Перси замер, устремив взгляд на клиентку, и спросил:
— Мы когда-нибудь носили платок?
— Только автомобильный.
— У вас кабриолет?
— Нет, платком я привязывала шляпку. Чтобы морским ветром ее не снесло за борт.
— Вы плавали по морям?
— Увы, нет. Глупо, конечно, но я опоздала. Осталась на пирсе, в генуэзской гавани. Вы знаете «Модерн»? Никакого комфорта, но атмосфера чудесная, милый персонал, и я без колебаний могу назвать хозяйку своей подругой.
— Мадам! — выдохнул он. — Это вы!
— Я?
— Одри!
— Одри?
— Да!
— По-моему, нет.
— Одри Хепберн. Вот. — Перси открыл иллюстрированный журнал, прислонил разворот к зеркалу, как давным-давно прислонял к мольберту портретный набросок. — Вам она нравится?
— Да, — неуверенно сказала Мария, — глаза интересные.
Как у лани! Изящная фигурка, прическа le dernier cri.[58] Одри, как сообщил Перси, замечательная актриса. Умеет танцевать и болтать о Платоне. Девушка из хорошей семьи. Образованная, умная, европейская. Столь же развязная, сколь и похожая на эльфа. Он усмехнулся и, склонясь к ее уху, тихонько добавил: время грудастых баб наконец-то миновало. Наступает новая эпоха, и, как ему известно из самых что ни есть надежных источников, бюст отходит в прошлое, благодаря Одри.
— Вот как, неужели?
— Да, — сказал Перси. — Бюст ценили те парни, что в войну сидели с ружьями в окопах. Сейчас царит мир, даже в Корее. Теперь спрос на дух, то бишь стиль, шарм, элегантность и красноречие. — Он снова припал к ее уху: — Одри, чтоб вы знали, дочь голландской баронессы.
— Баронессы?
— Отец — коммерсант.
— Коммерсант?
— Ирландско-английского происхождения.
— Джентльмен.
— Не совсем, — заметил Перси, — к сожалению, не совсем. В начале войны старик Хепберн бросил жену и дочь.
— Да что вы!
— В Голландии. Очень тяжелое время для Одри. Одна с матерью-баронессой среди немцев и голландцев. Но как раз тогда она и придумала свой стиль — юбка, блузка плюс берет и несколько платков.

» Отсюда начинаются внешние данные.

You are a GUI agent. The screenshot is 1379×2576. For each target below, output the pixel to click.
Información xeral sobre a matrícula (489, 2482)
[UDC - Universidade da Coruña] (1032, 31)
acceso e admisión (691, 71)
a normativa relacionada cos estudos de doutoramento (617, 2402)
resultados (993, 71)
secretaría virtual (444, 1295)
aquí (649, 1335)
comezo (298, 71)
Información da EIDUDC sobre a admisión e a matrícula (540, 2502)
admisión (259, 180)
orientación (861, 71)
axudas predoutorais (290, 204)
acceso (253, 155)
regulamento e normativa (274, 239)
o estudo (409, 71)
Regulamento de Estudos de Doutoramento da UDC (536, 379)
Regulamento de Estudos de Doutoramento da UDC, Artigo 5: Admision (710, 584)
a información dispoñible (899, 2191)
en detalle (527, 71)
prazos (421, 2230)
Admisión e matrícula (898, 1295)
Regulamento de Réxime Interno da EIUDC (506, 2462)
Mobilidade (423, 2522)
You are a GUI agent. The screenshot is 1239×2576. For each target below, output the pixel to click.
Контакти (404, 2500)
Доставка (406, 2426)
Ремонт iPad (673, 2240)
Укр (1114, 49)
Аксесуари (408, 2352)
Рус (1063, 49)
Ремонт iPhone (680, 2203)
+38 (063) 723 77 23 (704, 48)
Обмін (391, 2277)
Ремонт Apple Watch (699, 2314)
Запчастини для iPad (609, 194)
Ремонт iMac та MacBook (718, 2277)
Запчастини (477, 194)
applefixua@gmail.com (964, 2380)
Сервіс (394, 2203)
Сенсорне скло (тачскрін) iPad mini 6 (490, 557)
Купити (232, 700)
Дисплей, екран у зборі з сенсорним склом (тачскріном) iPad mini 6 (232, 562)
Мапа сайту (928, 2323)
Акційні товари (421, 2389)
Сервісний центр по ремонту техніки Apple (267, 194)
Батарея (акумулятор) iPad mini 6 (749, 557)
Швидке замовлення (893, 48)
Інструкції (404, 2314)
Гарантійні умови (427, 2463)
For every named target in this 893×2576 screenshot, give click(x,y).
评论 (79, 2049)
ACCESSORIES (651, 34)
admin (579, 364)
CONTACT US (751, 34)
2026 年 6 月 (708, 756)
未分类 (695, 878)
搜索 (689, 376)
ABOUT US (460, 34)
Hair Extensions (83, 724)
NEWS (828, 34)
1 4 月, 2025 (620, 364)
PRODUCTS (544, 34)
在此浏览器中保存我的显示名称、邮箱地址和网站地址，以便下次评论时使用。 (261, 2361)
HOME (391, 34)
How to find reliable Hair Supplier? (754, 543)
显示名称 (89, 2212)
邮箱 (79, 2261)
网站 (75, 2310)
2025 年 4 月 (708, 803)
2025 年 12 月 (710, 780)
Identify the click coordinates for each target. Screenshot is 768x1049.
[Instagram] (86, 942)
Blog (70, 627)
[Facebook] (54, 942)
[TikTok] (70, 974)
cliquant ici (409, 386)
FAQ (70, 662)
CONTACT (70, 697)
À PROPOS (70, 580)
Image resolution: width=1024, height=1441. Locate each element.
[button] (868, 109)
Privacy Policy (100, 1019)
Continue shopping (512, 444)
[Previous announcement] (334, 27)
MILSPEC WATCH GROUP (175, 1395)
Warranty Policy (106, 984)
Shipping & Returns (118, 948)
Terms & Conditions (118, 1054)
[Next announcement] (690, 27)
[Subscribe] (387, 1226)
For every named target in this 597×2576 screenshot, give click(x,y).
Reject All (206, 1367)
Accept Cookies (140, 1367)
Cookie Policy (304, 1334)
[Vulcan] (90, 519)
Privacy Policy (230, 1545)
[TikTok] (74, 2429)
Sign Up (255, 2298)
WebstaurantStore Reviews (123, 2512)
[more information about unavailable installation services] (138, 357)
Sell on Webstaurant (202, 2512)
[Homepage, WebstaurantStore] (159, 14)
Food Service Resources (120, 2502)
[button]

— Берет и несколько платков!..
— Например, вот этот, белого шелка!
Он выпорхнул из ниоткуда, легким облачком окутал прическу, мягко завязался под подбородком, и, пока она, объект волшебного превращения, следила за ним и как зрительница, взгляд ее вдруг стал непостижимым. Перси надел на нее темные очки, настоящего голливудского фасона. Боже, какой удачный штрих! Они придавали ей оттенок светскости и позволяли остаться в том мире, который принадлежал только ей, ей одной. Мода вуалирует. Мода скрывает. Чем герметичнее фасад, тем таинственнее внутреннее содержание. Вот так. Готово. Нажав на резиновую грушу пульверизатора, Перси окружил ее искристым облачком духов, парикмахерская накидка, шурша, соскользнула с груди, кресло, пыхтя, опустилось, женщина в зеркале встала, шагнула в жизнь и к кассе.
— Сколько я вам должна, дорогой мой?
В сумочке куча всякой ерунды, губная помада, карандаш для век, неоплаченный счет, пудреница, но, увы, — какой ужас! — денег в кошельке нет.
— Можно, я заплачу в следующий раз?
Его бедро небрежно выпятилось вперед, задвинуло ящик кассы.
Она одарила его улыбкой, или наоборот, скорее наоборот, сперва улыбнулся Перси, потом она. Может, стоило бы все-таки вспомнить вернисаж? Конечно, своей речью Майер прикончил мечты Перси об артистической карьере. Он стал для городка не Пикассо, а Фигаро. Но его руки, набросавшие карандашный портрет юной Марии, а позднее написавшие ее молодой женщиной у озера, продолжали работать. По-прежнему изгоняли преходящее, фиксировали мимолетное, придавали волнам долговечность. И это касалось даже собственной его персоны. Он не стеснялся слегка подрумянить щеки, красил волосы и так умело укладывал пряди справа веером через всю голову налево, что даже хватало на несколько локонов — будто за ухо засунут букетик черных роз. Нет, незачем обсуждать возвращение Перси к приобретенной профессии. Старые раны давно зарубцевались. Раньше он ее рисовал, впредь будет причесывать.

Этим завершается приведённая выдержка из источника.